Ankerberg: Let’s talk about the new bodies that God is going to give to us, alright. Paul says this, 1 Corinthians 15: “The body that is sown is perishable”—the one that dies, it’s perishable—“it is raised imperishable. It is sown in dishonor” —if you’ve ever seen anybody die, it’s not a pretty sight—“but it is raised in glory. It is sown in weakness”—we can already feel as we’re growing older the fact that we’re getting weaker; when you get to death, you can hardly do anything; you can hardly breathe—“but it’s raised in power. It is sown a natural body,” Paul says, “it’s going to be raised a spiritual body. If there is a natural body there is also a spiritual body.” And he uses Jesus’ resurrected body as our model. Explain what this new body’s going to be like.
Alcorn: Well, we can look at Jesus’ body because He’s called the first-fruits from the dead. We’re told that we will be like Him when we see Him as He is. And what that means is that we can look at Jesus’ resurrection body and determine from it some things about our resurrection body. He made a point of saying to His disciples, “Touch Me. I’ve got this physical body. I am not a ghost. A ghost does not have flesh and bones as I have.” What do we learn from that? Well, the resurrection body has flesh and bones. Now, it will not be a body subject to sin and death and suffering and all the things that came from the curse. In Revelation 22 we’re told there will be no more curse. So Jesus defeats death. He defeats the curse. He reverses the curse. And in our resurrection bodies we will experience life as we’ve never known it; because we can imagine what the resurrected life will be like: on our very best day when you felt your best and you looked your best and you had lots of energy and you thought this was the peak of my life. And we tend to look back and think I’ve passed my peak. Well, guess what? In the resurrection, our peak still awaits all of us, and we will never pass that peak.
Ankerberg: Will we have supernatural abilities like Jesus? I mean, Jesus could just float right up into the sky. I mean, how far does this new body go?
Alcorn: We don’t know for sure on that. Was that unique to Jesus as the God-man, that He did that? But we do know that certainly these bodies will be at maximum capacity, and they’ll be in a better form than they ever have been. So there won’t be sickness. We do know, for instance, that there are streets in the new Jerusalem. And there are gates that enter the city. Well, normally that would indicate streets you walk on, and gates you enter through. So probably not everybody flying around all the time; and roads—that could be vehicles, there could be horse and carriage. It could be all kinds of things. There’s certainly no reason to believe there will not be technology. But certainly our bodies will experience what our bodies experience now, but without the curse, without sin in the world.
Ankerberg: We won’t be angels though, will we?
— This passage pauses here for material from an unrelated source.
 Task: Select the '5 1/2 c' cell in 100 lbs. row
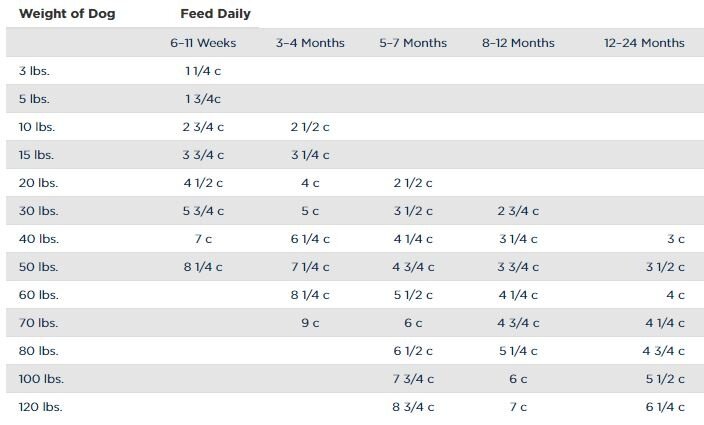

Alcorn: No. A lot of people have this misconception: when you die you become an angel, and my friend or my mother or my child who died is now kind of watching over me as my guardian angel. No, human beings are human beings, created in the image of God. Angels are angels; the two are completely different.
Ankerberg: Alright, we’re going to take a break. When we come back I am going to ask him the question that all of you want to know. How old are we going to be when we appear in heaven? If you’re 95, are you going to be 33? Are you going to be 10? What age are you going to be? What age would you like to be? If your child is four, what about him? What age will he appear? Stick with us, we’ll be right back.

Ankerberg: Alright, we’re back. We’re talking with the leading authority on heaven, Dr. Randy Alcorn, and we’re going to ask him this question: Randy, how old are we going to be when we arrive in heaven? If a five-year-old dies, or a person 92 dies, what age will they be when they arrive in heaven?
Alcorn: Well, if we look back at Adam and Eve, we see that there was apparent age. Of course, they had just been created, but they appeared to be a certain age. What age was that? We don’t know for sure, but we just assume that it would be at the peak of their development, so probably post-adolescent. But in the resurrection where will we be? Well, actually a lot of ink was spilt over this in the Middle Ages. Peter Lombard, St. Thomas Aquinas, prominent theologians in the Middle Ages, thought a lot and wrote a lot about this. And Thomas Aquinas said we will all be 33 years old, the age of our Lord Jesus Christ when He died.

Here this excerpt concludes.